Poi appunto quella che era sembrata la svolta, con gli altrettanti bestseller firmati da solo e legati all’avventura umanitaria: ovviamente La città della gioia (1985), poi Più grandi dell’amore nel 1990 (sull’epidemia di Aids e chi tentava di curarla), Mille soli del 1997, fino a Gli ultimi saranno i primi apparso all’inizio del 2012. Una scrittura strettamente collegata alle iniziative benefiche che il «piccolo Dominique» continuava ad alimentare con la «grande Dominique», l’inseparabile e devotissima moglie. E collegata non soltanto per l’argomento: Lapierre era infatti assillato dalla necessità di sostenere economicamente i progetti che gli venivano di continuo richiesti dall’India – dai 14 centri per figli di lebbrosi ai 4 battelli-ospedale sul Gange, dai 600 pozzi fatti scavare dove non c’era acqua potabile ai dispensari per malati di tbc -, affinché durassero anche dopo di lui. Per questo era giunto addirittura a vendere la sua prestigiosa villa di 14 stanze, riservandosi uno spazio nella dependance.
Inevitabili le accuse di protagonismo. Ma vuol dire non aver capito che, sotto il travolgente e obbligatorio ottimismo del buon comunicatore, stava la serissima consapevolezza che – diceva Madre Teresa – «tutto ciò che non è donato va perduto». Lapierre lo credeva davvero, tanto da non ritenersi appagato delle avventure guascone di cui aveva costellato l’esistenza: dal viaggio compiuto diciassettenne attraverso gli Stati Uniti con solo «Un dollar les mille kilomètres», alle inchieste realizzate per “Paris Match” in Unione Sovietica, alla «luna di miele intorno al mondo» condivisa con la prima moglie e a bordo di un’auto decrepita.
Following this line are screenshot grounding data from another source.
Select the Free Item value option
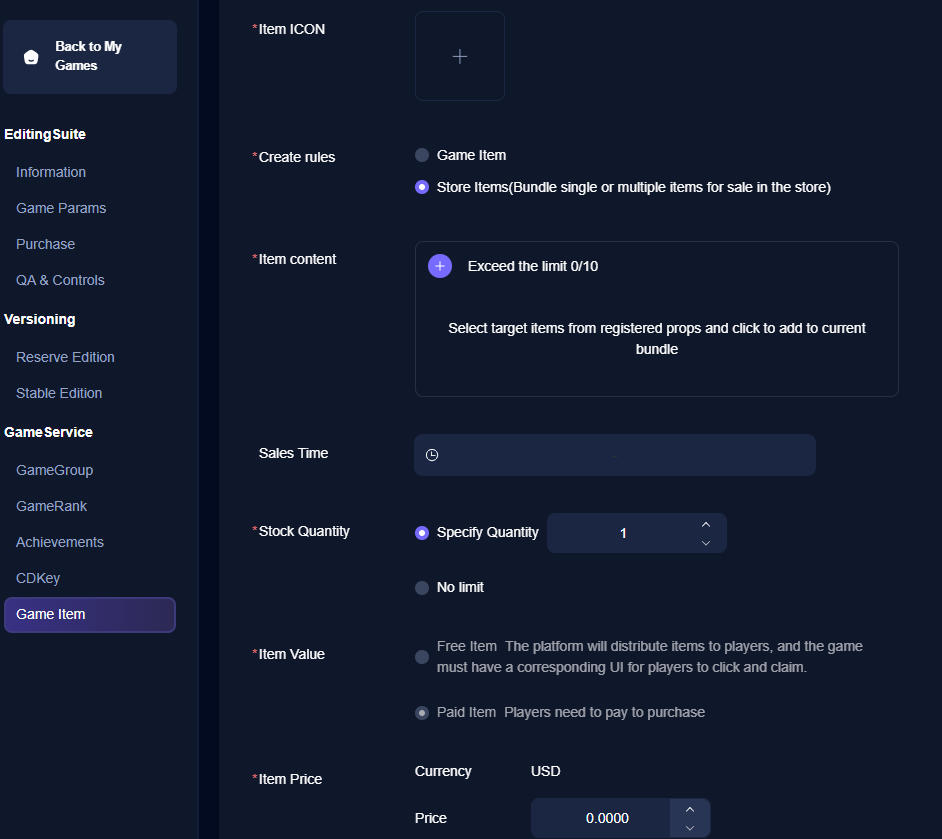This screenshot has height=839, width=942. click(x=422, y=657)
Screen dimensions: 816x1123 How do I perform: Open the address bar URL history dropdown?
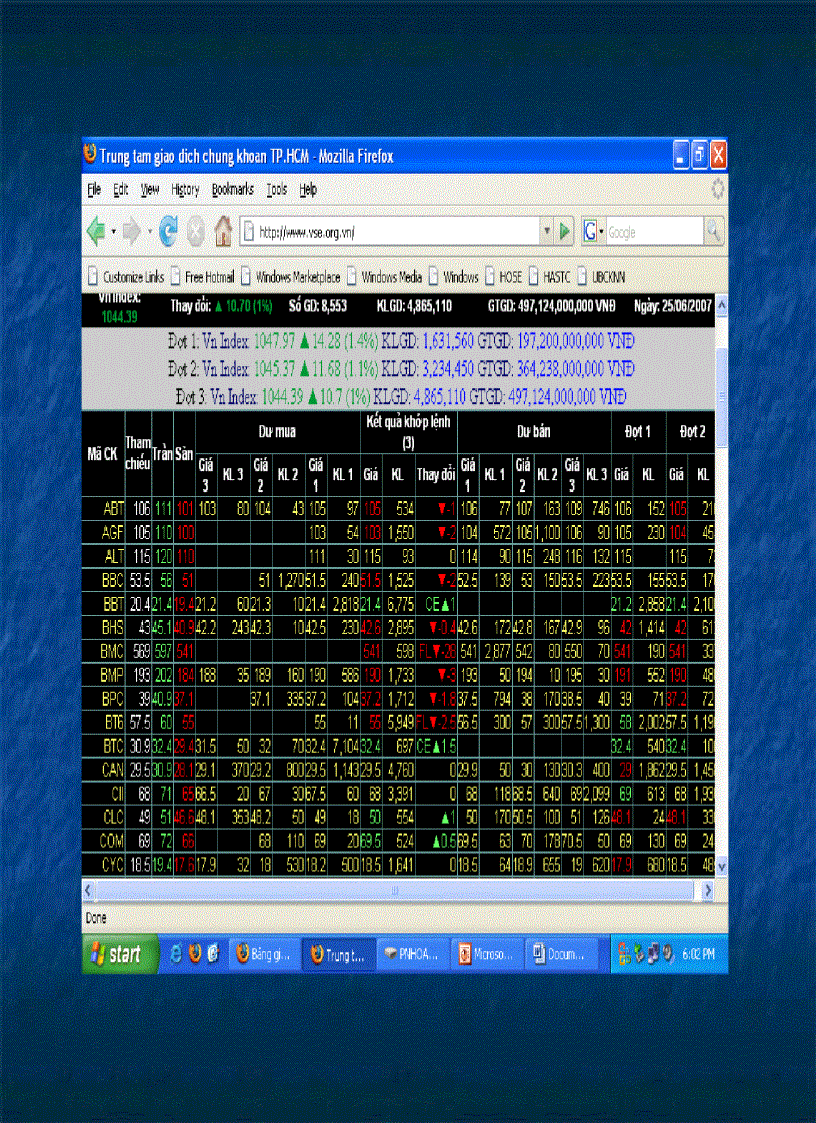546,232
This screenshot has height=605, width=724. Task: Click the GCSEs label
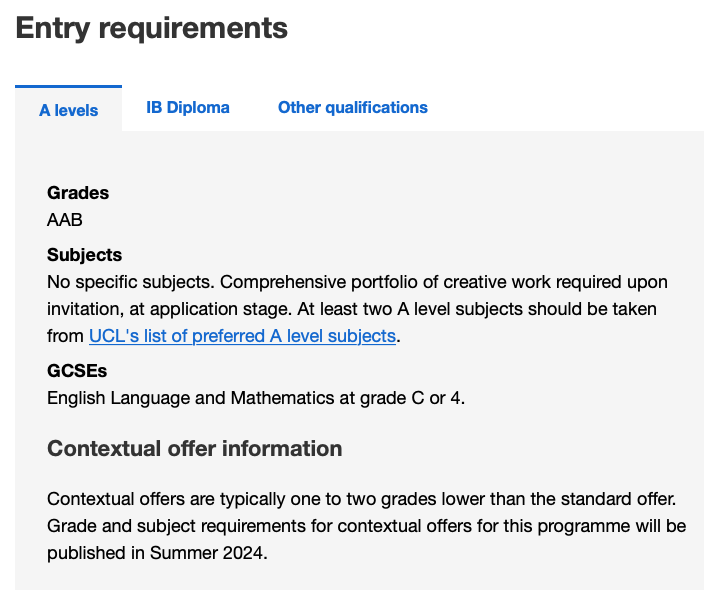tap(76, 371)
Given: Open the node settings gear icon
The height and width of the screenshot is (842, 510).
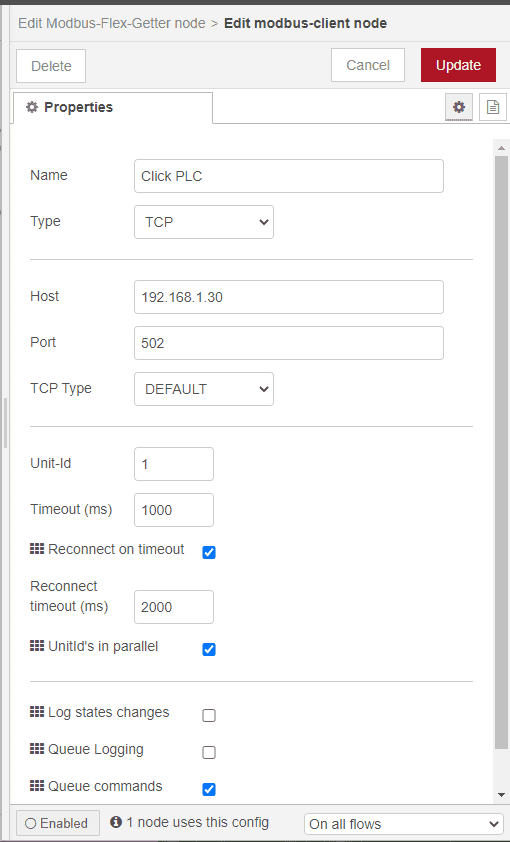Looking at the screenshot, I should coord(458,107).
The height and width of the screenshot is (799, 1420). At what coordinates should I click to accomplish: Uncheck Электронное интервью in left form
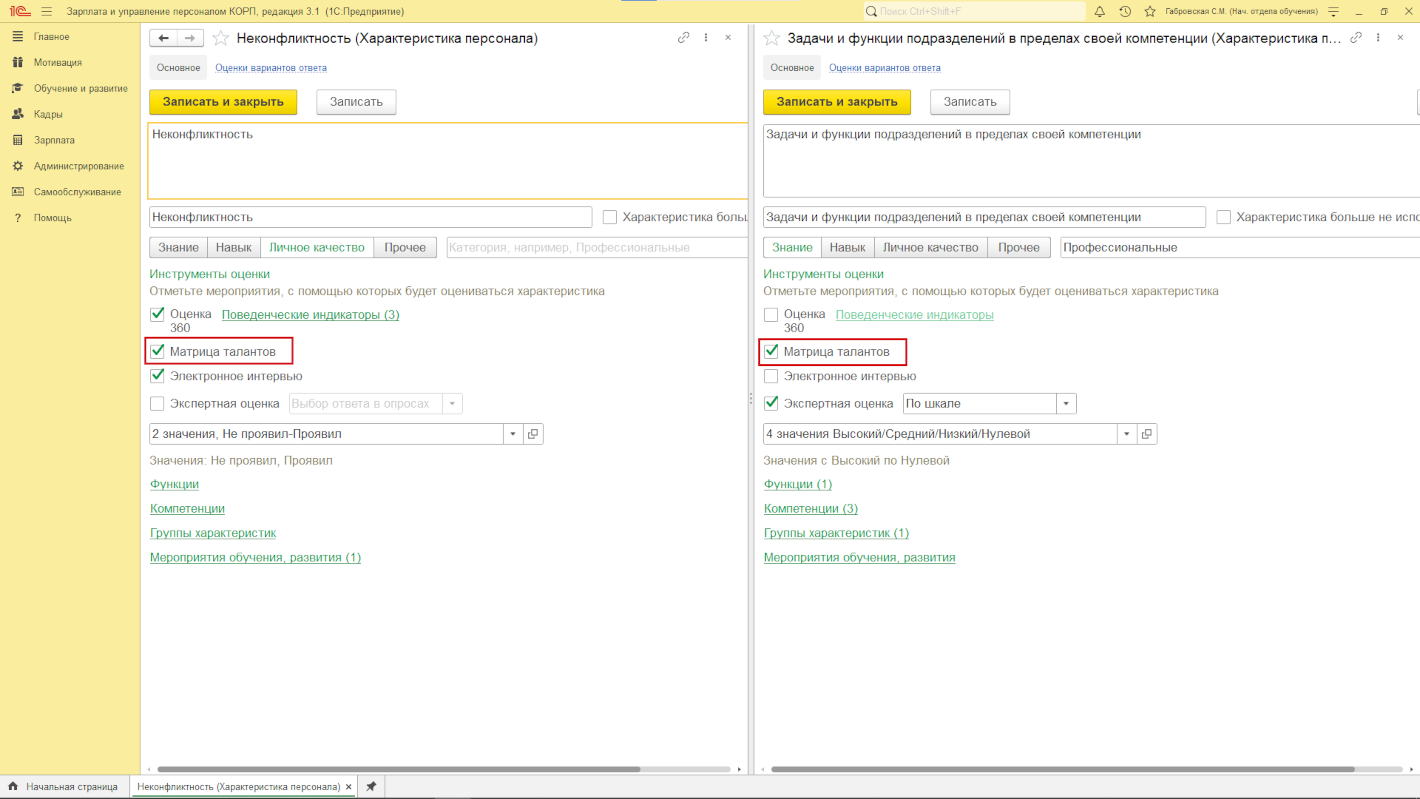157,376
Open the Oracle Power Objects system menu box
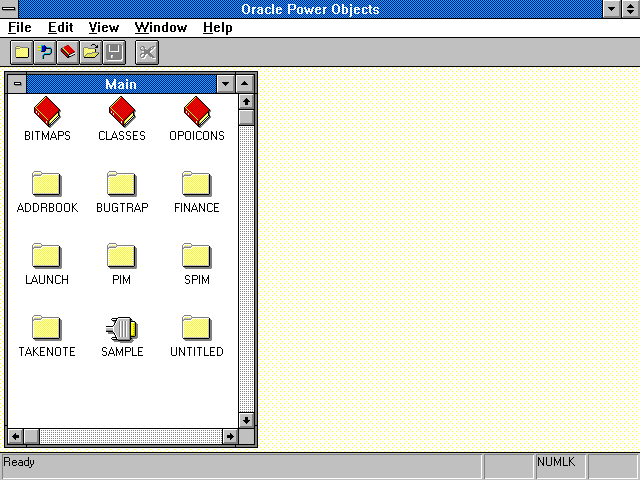 click(10, 9)
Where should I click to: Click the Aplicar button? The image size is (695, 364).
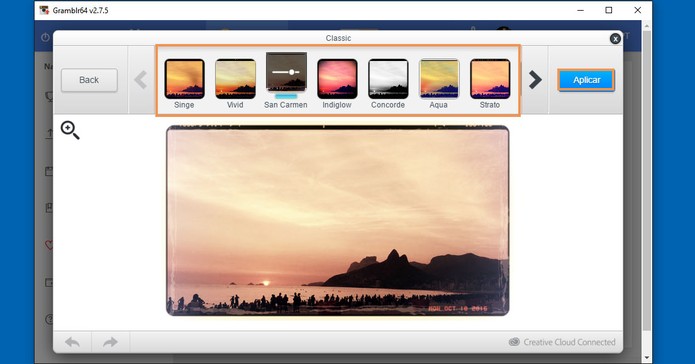coord(586,80)
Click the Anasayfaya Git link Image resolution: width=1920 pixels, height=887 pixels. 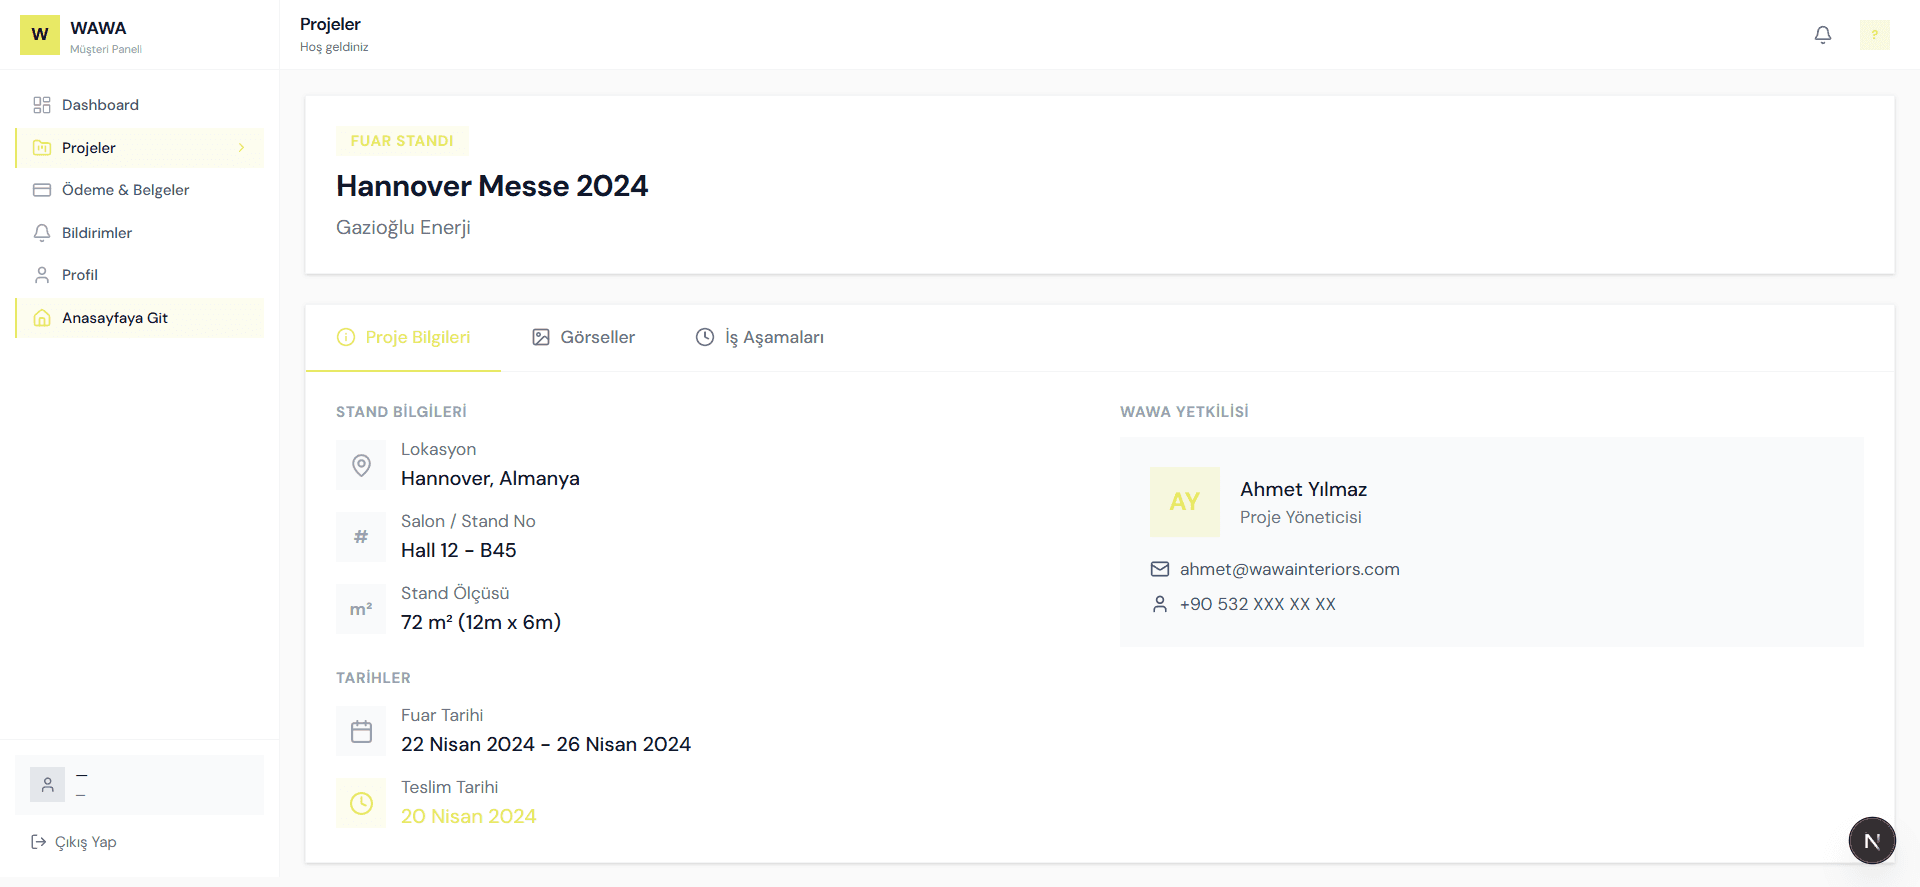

In un’intervista lo scrittore rivelava: «Ognuno ha il suo carisma. Se mi chiedete di andare a condividere la vita delle bidonvilles, risponderei sicuramente di no; sarei incapace di stabilirmi a Calcutta per curare i lebbrosi. Penso che ciascuno esiste per fare il meglio che può per servire la causa, pertanto credo di essere più utile scrivendo articoli, facendo conferenze, donando i piccoli talenti che ho a servizio dei più poveri. Io e mia moglie abbiamo incontrato persone che ci hanno dato più di quanto noi doneremo mai loro. E non si tratta nemmeno di restituire il tanto che la vita ci ha concesso, ma di condividerlo con persone che non hanno avuto la stessa chance».
Lapierre girava sempre con uno zainetto da cui usciva un tintinnio prodotto dal sonaglio che gli uomini-cavallo dei risciò usano come clacson nel traffico da giungla di Calcutta. Per lui, ogni passo seguito da un suono, rappresentava l’appuntamento con un impegno benefico. Perché dietro l’angolo, e Dominique lo sapeva, c’è sempre qualcuno che ha bisogno di aiuto.